→ DATA FOR THIS TASK:

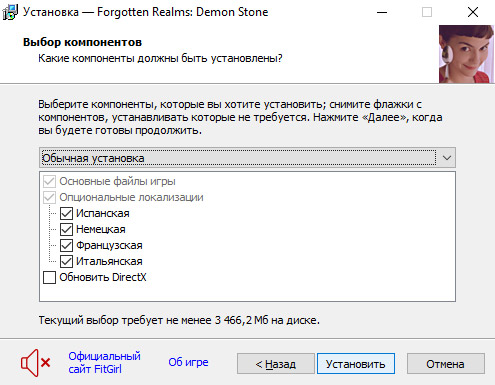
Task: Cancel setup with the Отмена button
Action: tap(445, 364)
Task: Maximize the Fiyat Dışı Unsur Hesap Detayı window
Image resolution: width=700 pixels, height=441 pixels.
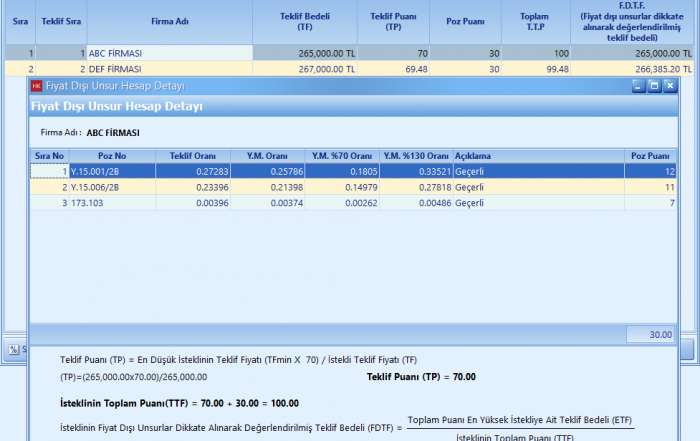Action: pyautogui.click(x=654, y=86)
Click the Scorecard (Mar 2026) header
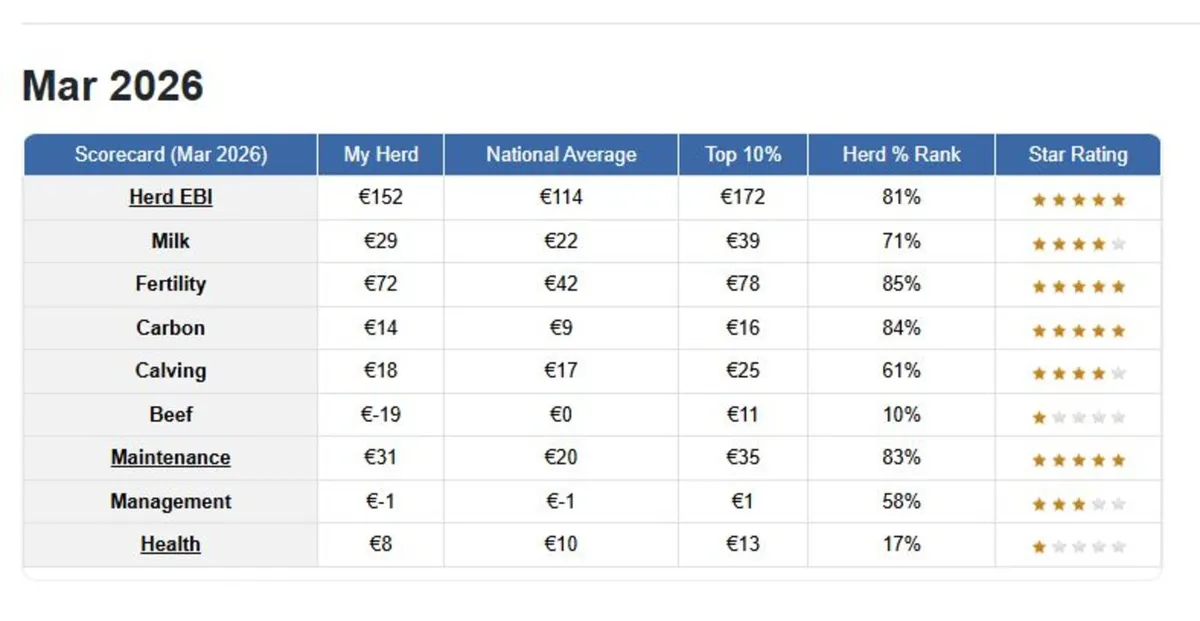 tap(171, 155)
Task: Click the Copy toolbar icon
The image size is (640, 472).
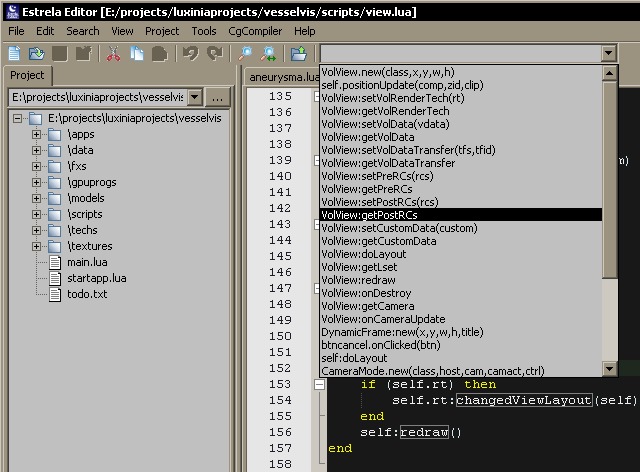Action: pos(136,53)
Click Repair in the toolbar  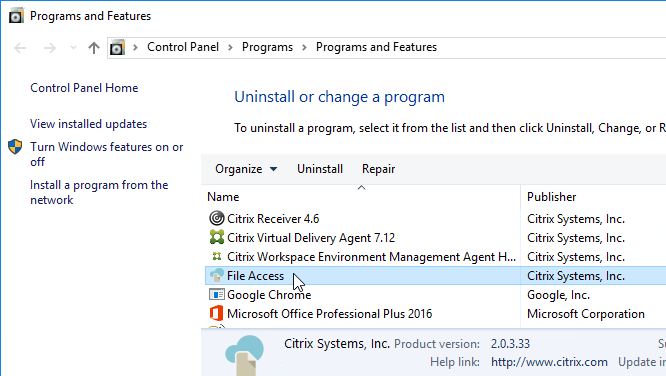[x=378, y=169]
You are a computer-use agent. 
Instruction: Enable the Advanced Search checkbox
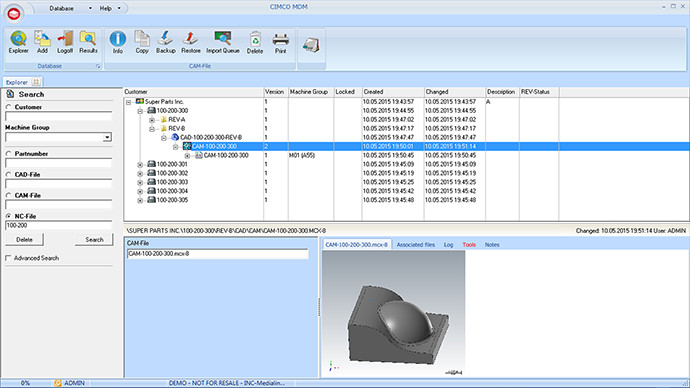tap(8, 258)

→ TASK DESCRIPTION: Restate word for word, and only, the lines from the line that contains "You are a computer-use agent." through the end of the data, both included; pictures are not part of the copy.

→ ANSWER BOX:
You are a computer-use agent. 
Instruction: Enable the Advanced Search checkbox
tap(8, 258)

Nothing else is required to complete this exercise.